2 Prerequisites

3 Overview

Statistical Data Science has been characterized in a number of ways and a myriad of diagrams. As Tukey famously quipped, “all models are wrong”, and that includes the model we use to explain what data science is. That being said, it is helpful to summarize data science as the intersection of three fields:

Domain expertise will be context dependent, so this chapter is an effort to survey the necessary mathematics and computer science content that make growth in data science possible.

4 Mathematical Content

To typeset mathematics text, we will be using the LaTeX system. Due to its wide adoption for decades in the scientific community, LaTeX has been natively incorporated through markdown into the most common Coding environments, Including Jupiter notebooks, Google Colab and RStudio. Tutorialpoint offers a useful online LaTeX editor that incorporates a dictionary of common mathematical notation and expressions at the bottom of the page that can expedite your typesetting.

So what concepts from mathematics and statistics will be necessary to review before we jump into data science and machine learning?

4.1 Algebra: Functions

Input and Output

$y = f (x)$

Algebraic vs Transcendental - an algebraic function is a function that can be built through addition, subtraction, multiplication and division

EXAMPLE:

$y = \frac{3 x^{10} - 7 x^{2}}{6 - 3 x}$ is algebraic

$y = \log x$

Calculus

Derivatives and Integrals

What other concepts will we need?

4.1.1 Optimization for function of two variables: z = f(x,y)

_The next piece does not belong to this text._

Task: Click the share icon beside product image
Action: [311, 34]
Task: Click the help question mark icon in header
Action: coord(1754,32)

Optimization is the process of finding the minimums and/or maximums for a function on a given domain. For a two variable function, the minimum is at the point $(x_{0}, y_{0})$ if $f (x_{0}, y_{0}) \leq f (x, y)$ for all points $(x, y)$ within some range. Similarly, the maximum of a two variable function is at the point $(x_{0}, y_{0})$ if $f (x_{0}, y_{0}) \geq f (x, y)$ for all points $(x, y)$ within some range. These extremes can be local (holding true only within a certain range in the domain) or global (holding true for the entire domain of $f$ ).

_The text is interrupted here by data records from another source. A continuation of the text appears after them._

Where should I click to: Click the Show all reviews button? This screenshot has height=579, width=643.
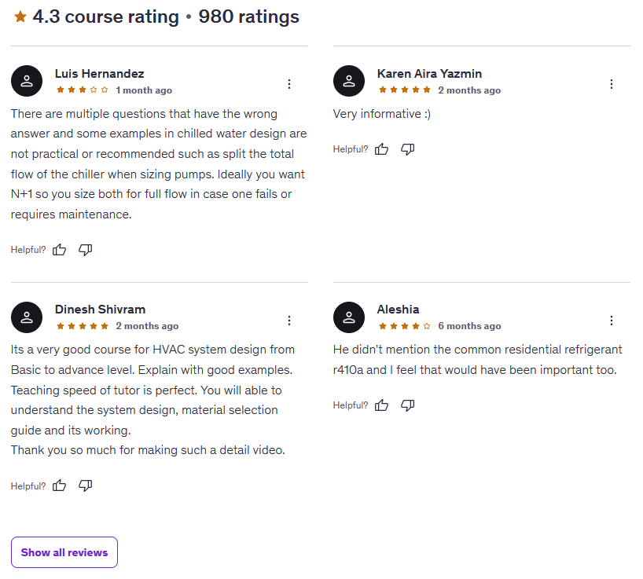click(64, 552)
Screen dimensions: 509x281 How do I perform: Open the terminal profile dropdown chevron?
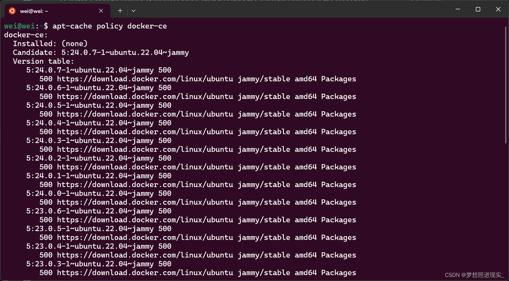(x=134, y=11)
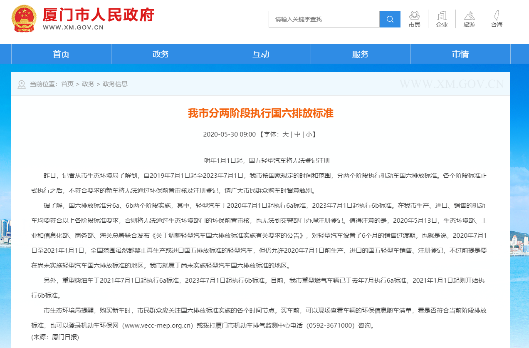
Task: Set font size to 小 (small)
Action: pos(309,134)
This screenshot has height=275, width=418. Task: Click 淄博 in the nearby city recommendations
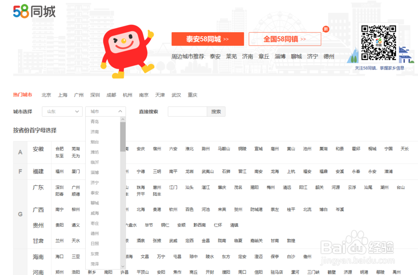pos(280,56)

When optimizing functions of a single variable, we look for critical points where the derivative of the function equals zero or does not exist. These critical points can be the locations of potential maximums or minimums, but further checking is required to verify the critical point is a an extreme. A critical point has the potential to be neither a maximum nor a minimum in which case it is referred to as a saddle point.

To find a critical point of a single variable function, we derive with respect to the variable and set the derivation equal to zero. For example, if $f (x) = x^{2} + 1$ , then $f^{'} (x) = 2 x = 0$ , meaning the critical point is at $x = 0$ .

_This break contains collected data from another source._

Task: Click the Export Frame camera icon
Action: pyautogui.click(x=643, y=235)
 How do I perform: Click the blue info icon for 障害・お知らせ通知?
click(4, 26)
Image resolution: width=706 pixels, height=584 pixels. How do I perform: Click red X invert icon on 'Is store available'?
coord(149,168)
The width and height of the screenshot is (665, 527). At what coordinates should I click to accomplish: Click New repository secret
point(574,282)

To verify if this point is a maximum or minimum, we can take use the second derivative test. If the result is greater than zero, the point is at a local minimum. If the result is less than zero, the point is at a local maximum. If the result is neither, the test is inconclusive. Continuing the earlier example, the second derivative of $f (x) = x^{2} + 1$ is $f^{″} (x) = 2 > 0$ . Therefore, the critical point at $x = 0$ is a minimum. This can be confirmed visually as well.

Let us look at another function: $f (x) = x^{3}$ .

Step 1: Take first derivative and set equal to zero to find critical point.

$f^{'} (x) = 3 x^{2} = 0$

Critical point at $x = 0$ .

Step 2: Take second derivative. If result is greater than zero, point is a minimum. If result is less than zero, point is a maximum. If neither, test fails.

$f^{″} (x) = 6 x$ , which is neither conclusively positive or negative. Therefore, the test fails.

Graphing $f (x) = x^{3}$ reveals the point at $x = 0$ to indeed be a saddle point.

The process for optimizing two variable functions is similar to that of one variable functions, just with a couple of extra steps.

For a function $z = f (x, y)$ , the point $(x_{0}, y_{0})$ is called a critical point if either:

$f_{x} (x_{0}, y_{0}) = f_{y} (x_{0}, y_{0}) = 0$ or
Either $f_{x} (x_{0}, y_{0})$ or $f_{y} (x_{0}, y_{0})$ does not exist.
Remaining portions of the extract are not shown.